DOCUMENTO DI PARTENZA:
★ ★ ★ ★ ★

"La situazione sta peggiorando. Gridate con noi che i diritti umani sono calpestati da persone che parlano in nome di Dio ma che non sanno nulla di Lui che è Amore, mentre loro agiscono spinti dal rancore e dall'odio.
Gridate: Oh! Signore, abbi misericordia dell'Uomo."

Mons. Shleimun Warduni
Baghdad, 19 luglio 2014

18 marzo 2008

Iracheni cristiani: "Potranno ancora trovare la forza?"




By Baghdadhope

Sono le 7.15 quando arrivo a Piazza San Pietro. Roma è ancora deserta. Passo attraverso il colonnato che porta all'emiciclo ed al suo centro, proprio sotto l'obelisco, una macchia di colore nero mi fa capire di aver trovato chi cerco. I sacerdoti, i monaci, i diaconi ed i seminaristi caldei stanno provando un'altra volta gli inni che canteranno durante la messa che di lì a poco si terrà a suffragio di Mons. Faraj Paulus Rahho
Alle 7.45 in punto, dopo essere passati al vaglio dell’Ufficiale delle Guardie Svizzere in possesso della lista dei nomi dei circa 50 invitati alla cerimonia varchiamo la Porta di Bronzo che conduce ai Palazzi Apostolici e raggiungiamo la seconda loggia dove si trova la cappella "Redemptoris Mater"
destinata ad ospitare la cerimonia.
La visione è a dir poco stupefacente, 600 metri quadri di mosaici che esprimono, come nelle parole usate da Papa Giovanni Paolo II nel descriverla: “un segno dell'unione di tutte le Chiese da voi rappresentate con la Sede di Pietro…[che]… rivestirà inoltre un particolare valore ecumenico e costituirà una significativa presenza della tradizione orientale in Vaticano".
Ecumenica è infatti la presenza a questa messa. Ci sono i caldei, è ovvio, sacerdoti e suore che vivono a Roma ma anche in altre città, ma anche rappresentanti, religiosi e non, della chiesa Assira dell’Est e della chiesa Siro Cattolica.

★ ★ ★ ★ ★

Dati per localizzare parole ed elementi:
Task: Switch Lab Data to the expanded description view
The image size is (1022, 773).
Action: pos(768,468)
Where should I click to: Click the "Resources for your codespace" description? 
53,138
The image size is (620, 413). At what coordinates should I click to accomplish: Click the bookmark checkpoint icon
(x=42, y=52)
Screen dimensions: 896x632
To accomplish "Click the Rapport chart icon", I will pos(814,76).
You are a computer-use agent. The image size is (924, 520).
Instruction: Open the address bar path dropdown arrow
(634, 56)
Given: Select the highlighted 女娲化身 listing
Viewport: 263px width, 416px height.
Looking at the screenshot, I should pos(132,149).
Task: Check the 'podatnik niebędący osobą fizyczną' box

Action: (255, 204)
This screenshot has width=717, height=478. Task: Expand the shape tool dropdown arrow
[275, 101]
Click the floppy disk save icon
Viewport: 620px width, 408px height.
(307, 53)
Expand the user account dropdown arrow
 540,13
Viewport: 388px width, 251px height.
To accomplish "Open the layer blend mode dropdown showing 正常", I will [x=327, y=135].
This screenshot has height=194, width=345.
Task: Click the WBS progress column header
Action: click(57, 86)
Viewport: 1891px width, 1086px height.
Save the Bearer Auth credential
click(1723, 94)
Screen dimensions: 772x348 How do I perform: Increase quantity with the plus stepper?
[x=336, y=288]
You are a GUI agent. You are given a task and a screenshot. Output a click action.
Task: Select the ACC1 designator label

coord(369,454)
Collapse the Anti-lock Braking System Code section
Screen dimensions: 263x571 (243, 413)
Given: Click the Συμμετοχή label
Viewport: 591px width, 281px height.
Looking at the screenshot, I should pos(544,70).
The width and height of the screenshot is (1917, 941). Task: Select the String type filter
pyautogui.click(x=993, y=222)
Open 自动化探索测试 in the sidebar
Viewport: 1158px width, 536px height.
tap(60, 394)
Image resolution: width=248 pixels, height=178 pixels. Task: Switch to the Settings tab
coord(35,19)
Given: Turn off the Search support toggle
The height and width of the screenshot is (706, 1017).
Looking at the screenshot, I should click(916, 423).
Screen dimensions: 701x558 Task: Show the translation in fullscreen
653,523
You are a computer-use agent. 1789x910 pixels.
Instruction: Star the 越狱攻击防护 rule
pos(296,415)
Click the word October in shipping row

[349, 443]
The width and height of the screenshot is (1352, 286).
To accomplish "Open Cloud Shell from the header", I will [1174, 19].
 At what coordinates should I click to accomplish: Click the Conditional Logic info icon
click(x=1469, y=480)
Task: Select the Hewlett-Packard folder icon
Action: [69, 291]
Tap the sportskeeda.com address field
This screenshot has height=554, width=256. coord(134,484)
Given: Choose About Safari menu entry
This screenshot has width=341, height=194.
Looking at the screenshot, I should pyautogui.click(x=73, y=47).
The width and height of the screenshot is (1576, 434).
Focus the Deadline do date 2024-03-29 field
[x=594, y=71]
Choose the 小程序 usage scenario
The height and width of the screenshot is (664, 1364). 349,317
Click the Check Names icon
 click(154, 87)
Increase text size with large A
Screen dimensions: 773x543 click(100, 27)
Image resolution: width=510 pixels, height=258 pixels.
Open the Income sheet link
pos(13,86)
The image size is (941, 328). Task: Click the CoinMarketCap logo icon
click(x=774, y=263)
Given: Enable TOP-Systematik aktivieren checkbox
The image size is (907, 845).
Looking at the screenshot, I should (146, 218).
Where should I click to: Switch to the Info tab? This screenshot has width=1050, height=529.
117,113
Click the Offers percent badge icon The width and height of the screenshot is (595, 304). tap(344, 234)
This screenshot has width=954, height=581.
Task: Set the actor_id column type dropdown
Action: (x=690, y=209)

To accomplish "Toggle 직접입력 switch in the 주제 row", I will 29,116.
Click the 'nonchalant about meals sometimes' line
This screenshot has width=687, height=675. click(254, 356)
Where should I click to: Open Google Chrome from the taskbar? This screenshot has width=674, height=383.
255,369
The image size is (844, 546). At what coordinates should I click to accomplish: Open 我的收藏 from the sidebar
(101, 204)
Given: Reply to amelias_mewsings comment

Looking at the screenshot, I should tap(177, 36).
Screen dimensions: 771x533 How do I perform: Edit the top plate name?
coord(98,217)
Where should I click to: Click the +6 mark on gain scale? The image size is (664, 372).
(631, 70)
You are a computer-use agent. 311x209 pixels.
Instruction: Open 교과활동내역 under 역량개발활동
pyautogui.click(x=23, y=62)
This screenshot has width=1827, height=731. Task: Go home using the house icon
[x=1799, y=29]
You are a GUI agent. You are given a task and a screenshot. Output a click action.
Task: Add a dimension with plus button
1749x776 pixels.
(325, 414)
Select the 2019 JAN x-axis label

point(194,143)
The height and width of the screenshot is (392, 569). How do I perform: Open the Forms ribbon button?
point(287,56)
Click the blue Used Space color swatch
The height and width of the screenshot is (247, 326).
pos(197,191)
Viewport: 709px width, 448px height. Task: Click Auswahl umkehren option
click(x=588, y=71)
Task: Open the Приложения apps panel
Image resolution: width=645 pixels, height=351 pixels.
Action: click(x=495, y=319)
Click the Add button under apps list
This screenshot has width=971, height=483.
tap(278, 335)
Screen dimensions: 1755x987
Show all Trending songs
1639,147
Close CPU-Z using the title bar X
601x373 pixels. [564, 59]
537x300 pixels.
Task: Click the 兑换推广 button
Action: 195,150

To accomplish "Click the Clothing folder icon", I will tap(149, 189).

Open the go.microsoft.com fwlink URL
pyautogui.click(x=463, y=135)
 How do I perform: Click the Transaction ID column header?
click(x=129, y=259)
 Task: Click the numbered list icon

★ ★ ★ ★ ★

IL PROBLEMA:
Prosegui il resoconto della messa in suffragio di Mons. Faraj Paulus Rahho, partendo subito dopo la sua ultima frase.

RISPOSTA ALL'ESERCIZIO:
Gli sguardi sono meravigliati da tanta ricchezza di decorazioni, le figure dei santi e le rappresentazioni del sacro convergono l'attenzione all'altare, sovrastato dall'immagine della Madre Celeste. Prendiamo posto ed il cerimoniere, con una logica che a tutti sfugge ma che avrà una sua ragione, dà gli ultimi ritocchi: una suora qui davanti, un sacerdote da questa fila all'altra. Alla luce intensa e dorata della cappella si aggiunge quelle dei flashes delle tante macchine fotografiche.
Alle 8.00 in punto la porta a destra dell'entrata della cappella si apre e preceduto dai concelebranti e dal Vangelo entra Papa Benedetto XVI accompagnato dalla melodia che il coro caldeo intona. Sono alcuni versetti tratti dal Breviario Caldeo della liturgia del "Venerdì dei martiri", come mi spiega Padre Fadi Lion, che dirige il coro, e che parlano del sangue dei martiri che diventa seme da cui fiorisce il futuro della chiesa. Alle parole del coro caldeo fanno eco quelle in latino che danno inizio alla celebrazione. La liturgia, tranne le Letture e l'omelia è in latino, e ci; crea un-atmosfera particolare, di chiesa antica ma viva.
Ma sono le parole del Papa che tutti aspettano ed ascoltano con attenzione. Il forte appello che domenica ha lanciato all'Angelus: "Basta stragi, basta violenza, basta odio in Iraq" ha rincuorato molti, ha dato speranza, anche se minima, che qualcuno ascolti la sua voce e che la persecuzione degli iracheni cristiani possa finire perchè, come diceva lo stesso Monsignor Rahho: " i cristiani non sono nemici di nessuno, e nel loro cuore devono sempre ricordare le parole che Cristo disse sulla Croce " ma allo stesso tempo devono vedere i propri diritti riconosciuti perché, sono sempre le parole del vescovo defunto, "questa è , la nostra terra".
Le parole del Papa, che ripercorrono l'agonia di Monsignor Rahho fino a parlare della sua "indegna sepoltura", rivolte a tutti i membri della Chiesa Caldea che "in Iraq soffre, crede e prega" sono di "saluto e di incoraggiamento" perchè essi "sappiano trovare la forza per non perdersi d’animo nella difficile situazione che stanno vivendo."
Esse quindi, anche se specificamente legate al particolare evento luttuoso, si legano simbolicamente al passo del Vangelo di Giovanni (12:1-11) letto dal diacono e prossimo sacerdote caldeo Robert Said, in cui Gesù, rispondendo a Giuda Iscariota che chiedeva ragione dell'uso che Maria aveva fatto dell'olio profumato cospargendo i piedi del Signore invece di venderlo destinando il ricavato ai poveri dice: «Lasciala fare, perché lo conservi per il giorno della mia sepoltura. I poveri infatti li avete sempre con voi, ma non sempre avete me».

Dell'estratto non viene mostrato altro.